Diese bestätigt auch der Higg Materials Sustainability Index (MSI), der unterschiedliche Materialien auf ihre Auswirkungen auf die Umwelt vom Rohstoff bis zum fertigen Stoff bewertet: Als Rohmaterial schneiden die Viskose-, Modal- und Lyocellfasern von Lenzing sogar besser ab als Bio-Baumwolle, ganz zu schweigen von konventionell hergestellter Baumwolle, die wegen ihres hohen Pestizid-, Wasser- und Landverbrauchs eine negative Öko-Bilanz aufweist. „Wenn wir es schaffen, dass ein Textilunternehmen statt 100 Prozent Polyester nur 90 Prozent verwendet und zehn Prozent unserer Faser zumischt, leistet es einen wesentlichen Beitrag zum Umweltschutz und steigert zugleich den Tragekomfort des Produkts“, argumentiert Doboczky.

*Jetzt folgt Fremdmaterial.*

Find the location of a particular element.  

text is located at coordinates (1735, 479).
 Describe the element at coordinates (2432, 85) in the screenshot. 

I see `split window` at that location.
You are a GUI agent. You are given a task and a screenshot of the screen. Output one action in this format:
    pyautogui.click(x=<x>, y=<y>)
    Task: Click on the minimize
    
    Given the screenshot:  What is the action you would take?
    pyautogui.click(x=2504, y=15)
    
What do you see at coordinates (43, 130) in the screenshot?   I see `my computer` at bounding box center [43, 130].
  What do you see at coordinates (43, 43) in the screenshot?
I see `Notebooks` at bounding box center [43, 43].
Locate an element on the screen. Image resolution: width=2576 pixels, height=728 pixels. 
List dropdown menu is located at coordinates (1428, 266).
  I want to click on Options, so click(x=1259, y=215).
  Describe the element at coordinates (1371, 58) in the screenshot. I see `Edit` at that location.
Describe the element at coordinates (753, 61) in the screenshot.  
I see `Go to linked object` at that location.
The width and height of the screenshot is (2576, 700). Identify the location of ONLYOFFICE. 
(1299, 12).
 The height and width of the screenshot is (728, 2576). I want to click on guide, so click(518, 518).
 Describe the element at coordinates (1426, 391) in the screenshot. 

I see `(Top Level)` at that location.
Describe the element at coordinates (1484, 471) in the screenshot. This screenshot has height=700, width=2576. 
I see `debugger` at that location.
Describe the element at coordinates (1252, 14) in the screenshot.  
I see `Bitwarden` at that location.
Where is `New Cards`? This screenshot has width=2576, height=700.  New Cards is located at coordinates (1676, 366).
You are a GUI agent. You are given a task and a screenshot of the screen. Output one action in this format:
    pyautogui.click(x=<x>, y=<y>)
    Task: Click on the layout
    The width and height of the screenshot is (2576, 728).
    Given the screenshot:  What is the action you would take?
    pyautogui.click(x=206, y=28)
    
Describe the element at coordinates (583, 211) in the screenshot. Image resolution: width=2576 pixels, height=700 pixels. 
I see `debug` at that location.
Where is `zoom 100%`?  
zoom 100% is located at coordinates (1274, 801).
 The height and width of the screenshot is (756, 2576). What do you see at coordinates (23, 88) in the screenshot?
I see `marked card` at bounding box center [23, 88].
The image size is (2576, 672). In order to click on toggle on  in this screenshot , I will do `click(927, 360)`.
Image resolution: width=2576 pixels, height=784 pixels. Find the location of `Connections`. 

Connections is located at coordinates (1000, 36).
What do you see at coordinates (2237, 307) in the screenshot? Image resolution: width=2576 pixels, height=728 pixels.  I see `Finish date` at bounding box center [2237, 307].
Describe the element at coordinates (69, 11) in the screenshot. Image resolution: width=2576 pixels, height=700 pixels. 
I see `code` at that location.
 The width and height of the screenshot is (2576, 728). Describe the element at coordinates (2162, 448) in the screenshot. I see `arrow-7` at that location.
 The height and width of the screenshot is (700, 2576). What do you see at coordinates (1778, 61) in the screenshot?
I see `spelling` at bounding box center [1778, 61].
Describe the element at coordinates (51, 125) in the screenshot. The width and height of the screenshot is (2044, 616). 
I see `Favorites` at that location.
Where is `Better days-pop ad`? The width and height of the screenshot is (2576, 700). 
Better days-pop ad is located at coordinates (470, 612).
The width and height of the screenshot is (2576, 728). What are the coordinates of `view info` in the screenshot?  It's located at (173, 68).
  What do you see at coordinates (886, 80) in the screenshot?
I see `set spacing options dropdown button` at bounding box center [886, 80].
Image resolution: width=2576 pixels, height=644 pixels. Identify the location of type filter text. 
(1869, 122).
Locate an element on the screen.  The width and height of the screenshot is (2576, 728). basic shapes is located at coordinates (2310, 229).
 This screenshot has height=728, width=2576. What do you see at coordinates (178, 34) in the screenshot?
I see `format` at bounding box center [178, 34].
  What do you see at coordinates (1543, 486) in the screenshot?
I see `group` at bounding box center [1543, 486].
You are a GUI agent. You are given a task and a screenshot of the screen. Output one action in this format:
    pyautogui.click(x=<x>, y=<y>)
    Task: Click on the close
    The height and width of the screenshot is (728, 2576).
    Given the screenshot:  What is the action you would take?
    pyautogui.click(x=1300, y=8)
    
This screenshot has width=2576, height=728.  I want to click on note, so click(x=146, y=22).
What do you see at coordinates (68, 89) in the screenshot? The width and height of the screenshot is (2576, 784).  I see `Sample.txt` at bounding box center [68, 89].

Der Druck auf die Modebranche, nachhaltiger zu agieren, werde in Zukunft weiter steigen, glaubt Doboczky. Daher will er als „Role Model“ andere Führungskräfte inspirieren, sich bereits jetzt für die UNO-Nachhaltigkeitsziele einzusetzen, sei es beim Weltwirtschaftsforum in Davos oder bei der Klimakonferenz in Kattowitz. Zugleich richtet sich Lenzing verstärkt an die Endkonsumenten, um Bewusstsein für das Thema zu schaffen. „Viele treffen ihre Kaufentscheidungen nicht auf Basis von Nachhaltigkeit. Und wenn sie es tun, ist es kein einfaches Thema: Was steckt denn jetzt alles an Umweltbelastung in einem Kleidungsstück? Welche Rolle spielen Farbe, Art der Verarbeitung, Transportwege, die Faser? Das muss man erklären. Und das versuchen wir.“
Ein guter Nachbar
An Projekten für die Zukunft herrscht also kein Mangel, denn „Nachhaltigkeit ist eine Entwicklung, die nie ein konkretes Ende erreicht“, meint Doboczky. Mittlerweile sei das Thema Teil der „Unternehmens-DNS“, weil es zum „Wachstums-, Innovations- und Profittreiber“ avanciert ist. „Wir müssen Gewinne machen, aber in einer Balance mit Mensch und Umwelt. Dass wir verantwortungsvoll mit der Umwelt umgehen und dass die Leute, die für uns und mit uns arbeiten, auch etwas davon haben.“ Dabei denkt Doboczky nicht zuletzt an die Menschen der unmittelbaren Umgebung: Ortsansässige, Zugereiste und Touristen in Lenzing würden oft gar nicht mehr merken, „dass hier ein Industrieunternehmen ist, dessen Betriebsgelände eher an die Raffinerie in Schwechat als an ein kleines Werkchen erinnert“. Durch konsequente Reduktion des ökologischen Fußabdrucks ist das Unternehmen zu einem guten Nachbarn geworden, sagt Doboczky: „Und jetzt reißen sich Mitarbeiter und Anrainer um die Karten, die jede Saison fürs Fischen in der Ager vergeben werden.“
Lenzing
Die Lenzing Gruppe mit Sitz in der gleichnamigen Gemeinde im Bezirk Vöcklabruck ist spezialisiert auf holzbasierte Cellulosefasern und -filamente und in einigen Bereichen Weltmarkt- und Innovationsführer. Vor 81 Jahren gegründet, beschäftigt das Unternehmen heute weltweit 6.488 Mitarbeiter (davon 48 Prozent in Österreich) und hat im Geschäftsjahr 2017 insgesamt 2,26 Milliarden Euro umgesetzt.